Energy’s Food Center closed in June to make way for the Tot-Land Day Care Center. Mr. and Mrs. Lindell Coriasco and Mr. and Mrs. Leon Perrine, all of Herrin, are transforming the food center into a day care center.
Coriasco closed the food center because the competition with the larger stores got to be too much. His wife, Peggy and Perrine’s wife, Corina, will be day care center supervisors.
They had considered making the buildings into apartments, but Mrs. Coriasco said they felt there would be more need for a day care center.
Rt. 148 plays a major part in their plans. The couples are hoping parents who work outside Energy will see the center as a convenient place to keep their children for the day.
Energy women have begun to give teen agers a place to socialize. The Energy chapter of the Business and Professional Women’s Club chartered in January, plans to use the village hall as a gathering place for young people.
The organization will provide soft drinks and snacks after school ball games.
Fire Department
The group has contributed to the new volunteer fire department and has been raising funds for some of their programs.
Mrs. Lindauer says one of the projects will be to do something special for the eighth graders graduating from Energy Grade School. She says the students had yearbooks and graduation exercise when she graduated. The BPW hopes to make future eighth grade graduations memorable.
The volunteer fire department was established in January.

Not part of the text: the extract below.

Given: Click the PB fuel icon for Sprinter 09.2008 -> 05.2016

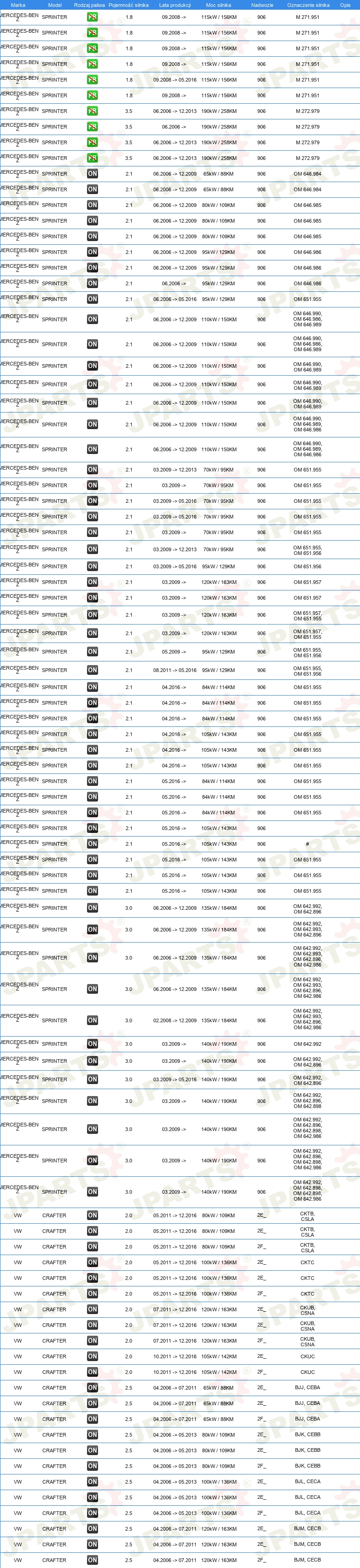Looking at the screenshot, I should point(93,80).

There are 19 volunteers in the department.
The Herrin Fire Department receives all of Energy’s calls and relays the information to the Energy firemen by radio. The department has a 1946 model fire truck purchased from Johnston City’s fire department.
Walker, like most of Energy’s residents, works outside the village. He is a machinist for the Norge Division Plant, Herrin.
Many of Energy’s young people remain in the town. Some, like Walker’s son Gary and daughter-in-law, Gayle, are binding their time waiting for the chance to move somewhere else.
Others, like Larry and Kathy Lindauer, decided to raise their family in Energy.
The town is governed by a village board composed of a village president, a clerk, a treasurer and six trustees. The Energy board seems unique because of the age and education of the members.
Two of the trustees are college graduates. Two have master’s degrees. Two have had some college training. All of the trustees are less than 40 years old.
Walker says he appointed several of the board members to fill vacancies. “I tried to get the best people in town.”
Energy has a merchant policeman, George Bethel, who is on call 24 hours a day. Energy’s strip of Rt. 148 is radar patrolled to keep the area quiet and more like a village street than a highway.
The village board is discussing zoning procedures, though Walker says the legal fees would be prohibitive at this time.
He said a certain element in the town wants to keep Energy the quiet, stable community it has been for the last 50 years.
“But you can’t stop expansion. You might as well get with it. Norge is expanding and people are going to be moving in here. We can accept them or not, but if we don’t it’ll hurt us, not them.”